Purification and characterization of thermoactive serratiopeptidase from Serratia marcescens AD-W2.

ABSTRACT

Serratiopeptidase is a proteolytic enzyme extensively used as an anti-inflammatory and analgesic drug. Present work reports a thermoactive serratiopeptidase from Serratia marcescens AD-W2, a soil isolate from the North-Western Himalayan region of India. The extracellular metalloprotease has been purified by a simple two-step procedure resulting in a specific activity of 20,492 Units/mg protein with 5.28-fold purification. The molecular mass of the metalloprotease, as determined by SDS-PAGE was ~ 51 kDa. The purified serratiopeptidase presented optimum activity at pH 9.0, temperature 50 °C and stability in wide pH and temperature range. Critical temperature of 50 °C confirmed the thermoactivity of the purified serratiopeptidase. The kinetic studies of the purified serratiopeptidase revealed Vmax and Km of 57,256 Units/mL and 1.57 mg/mL, respectively, for casein.
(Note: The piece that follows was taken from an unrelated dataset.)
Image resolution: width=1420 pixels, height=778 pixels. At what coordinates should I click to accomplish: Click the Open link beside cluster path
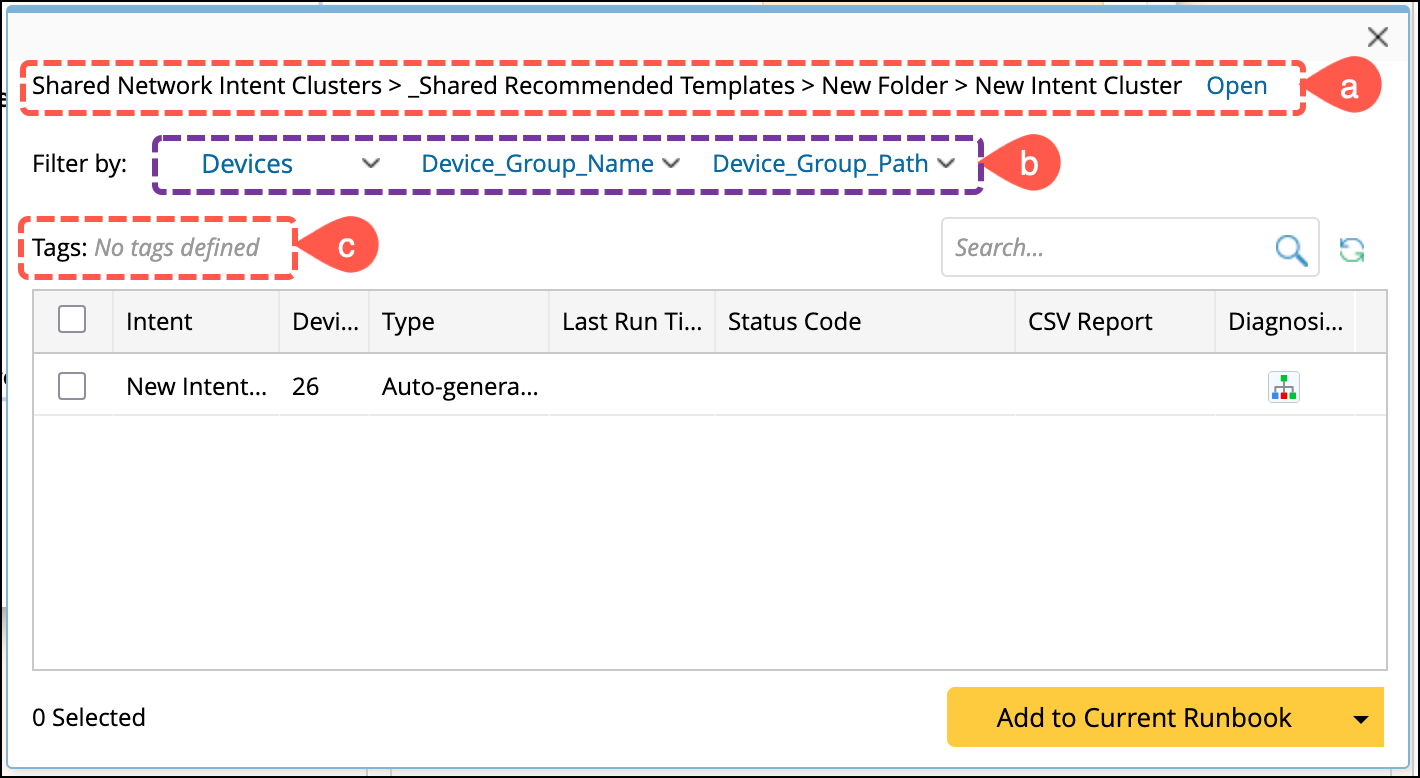coord(1237,86)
The purified serratiopeptidase from S. marcescens AD-W2 was found to be 100% identical to serralysin from Serratia marcescens ATCC 21074/E-15. The catalytic domain comprising of Zn coordinated with three histidine residues (His192, His196, His202), along with glutamate (Glu193) and tyrosine (Tyr232) residues, further confirmed that the purified protein is identical to serralysin.